Did Rust teach me to use a lot of variables instead of inline expressions?

I sometimes see rust code that is quite impossible to read because of not using variables and/or making it a kind of deeply nested 'fluent api chained methods' style (which I don't like).
I would say that writing code more sequentially, using vars, is (much) more readable imho.

I agree that my points apply to functions as much as they apply to variables, but that analogy also goes the other way. You wouldn't write a function

fn some_new_fun() {
    return some_other_func(some_func())
}

unless some_new_fn() has a very clear semantic meaning that can easily be inferred from its name. Similarly, I would argue that

let x = some_func();
some_other_func(x);

can hurt readability unless x has a similarly clear and unambiguous meaning, and in my experience local variables more often than not do not have that. But of course sometimes they do, and when they do then local variables are totally justified.

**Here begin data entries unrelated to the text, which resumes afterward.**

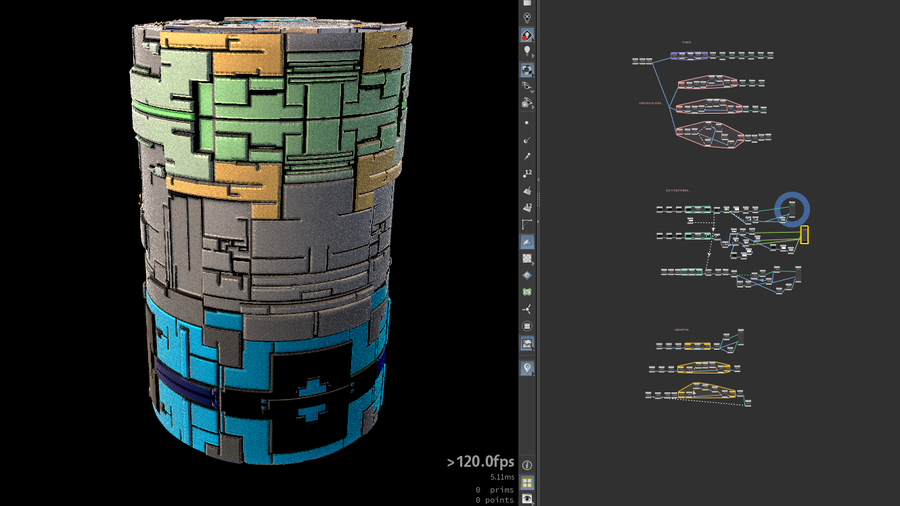
Task: Select the node inside the blue circle
Action: (792, 210)
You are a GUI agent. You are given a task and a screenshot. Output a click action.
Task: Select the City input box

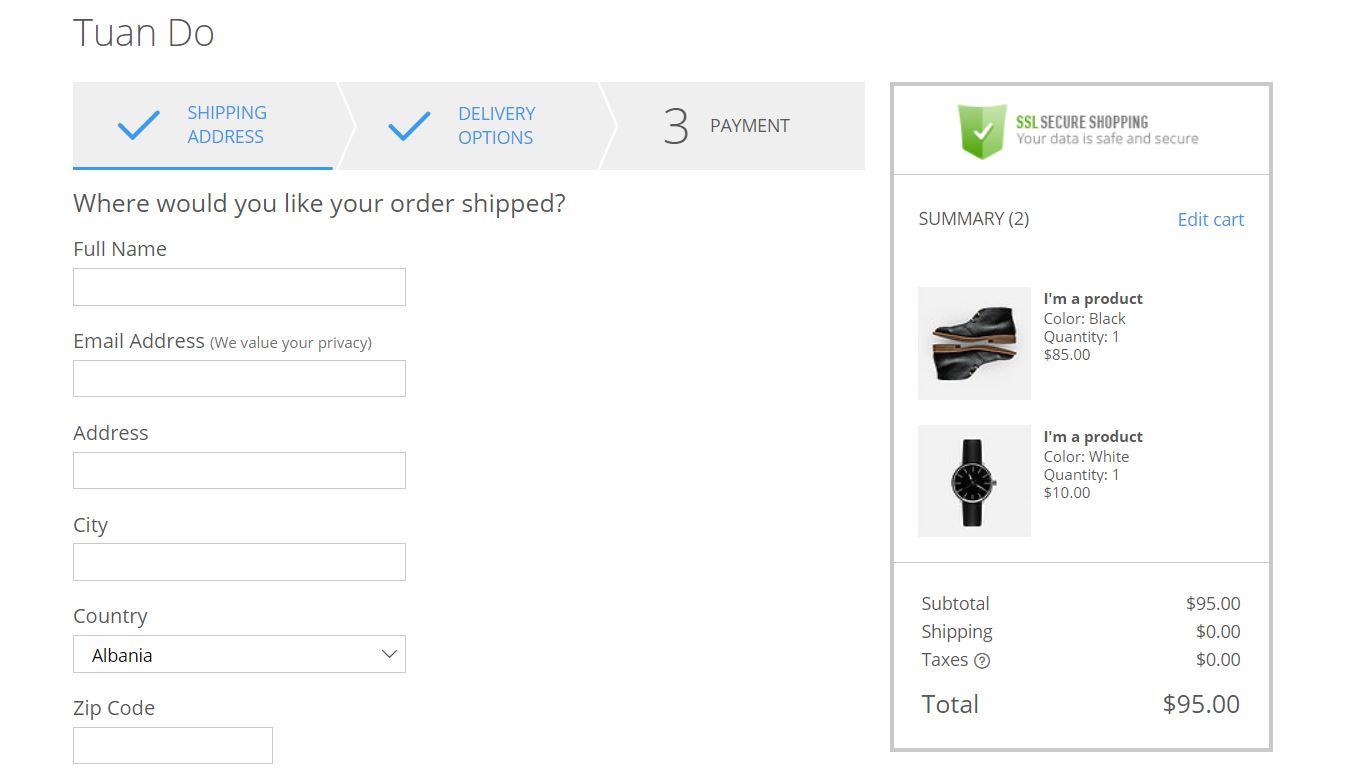[239, 562]
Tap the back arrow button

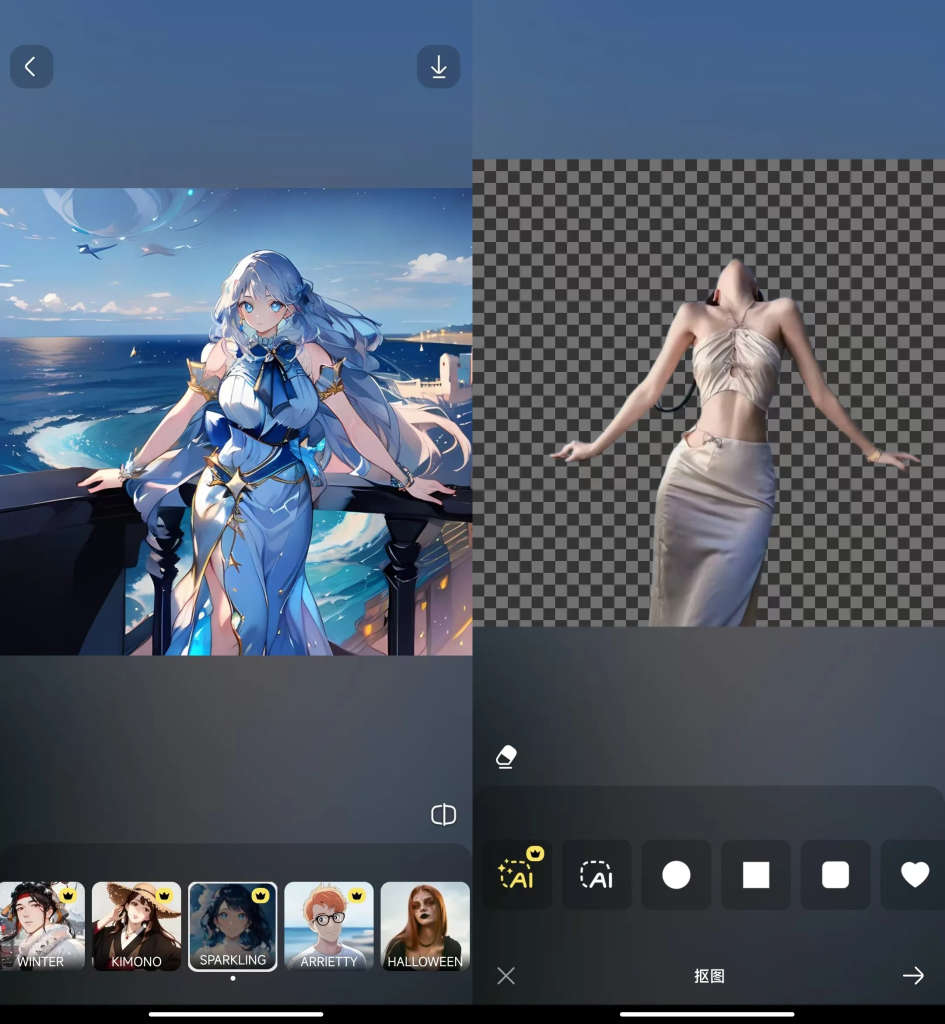(31, 67)
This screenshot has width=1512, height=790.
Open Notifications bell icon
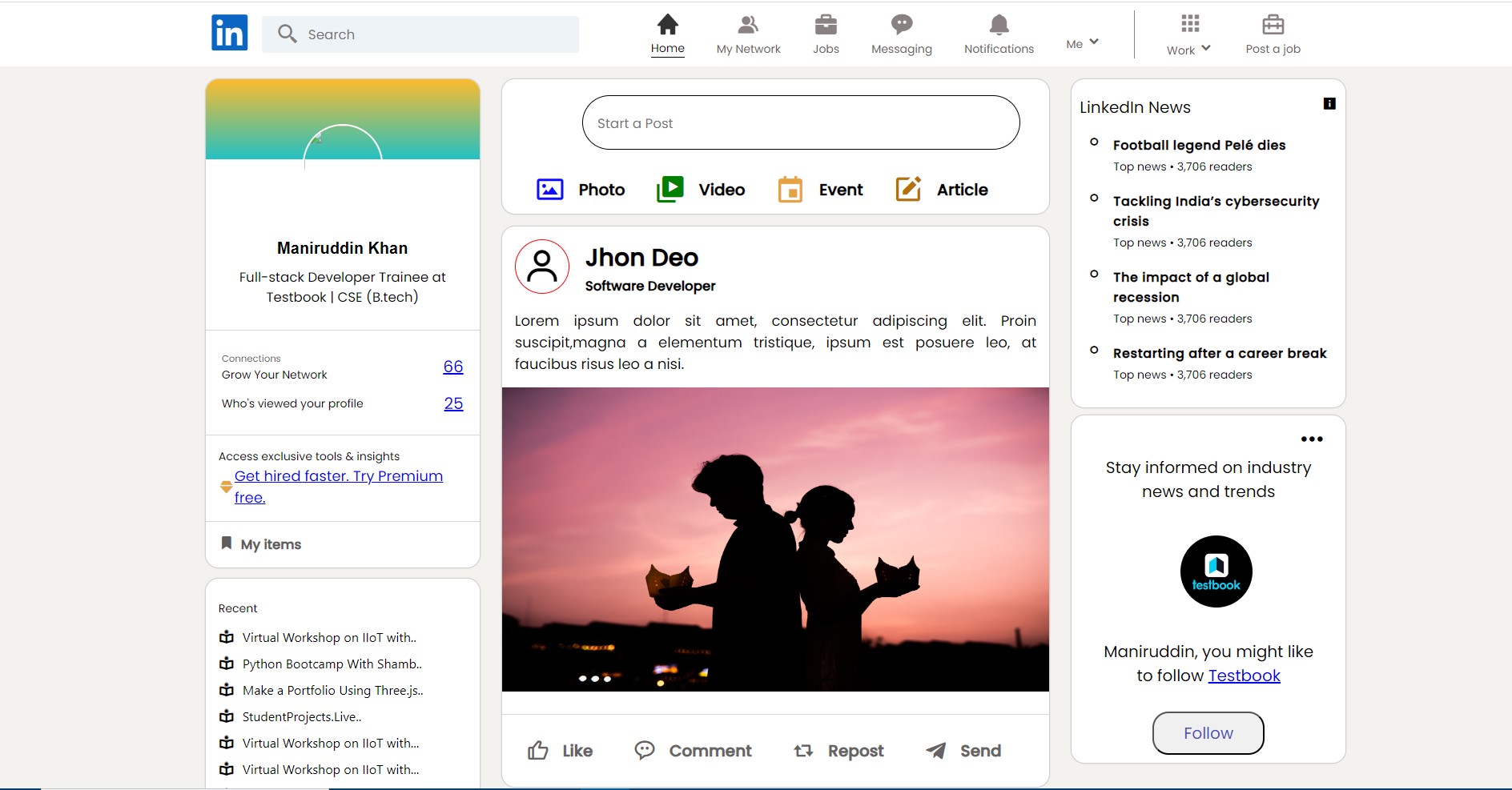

Yes, that's precisely the point that I am trying to make. And like in the movie, the concern here is not the moral component of "lying" (spies do way worse things than that), but the fact that they make it tempting to burden yourself with more responsibility then you might have to.

True. Fortunately, dynamic → compiled seems to be the trend of our times :blush:

I still don't see how Rust is different from any other compiled and GC-free language in this respect. Would you mind to elaborate?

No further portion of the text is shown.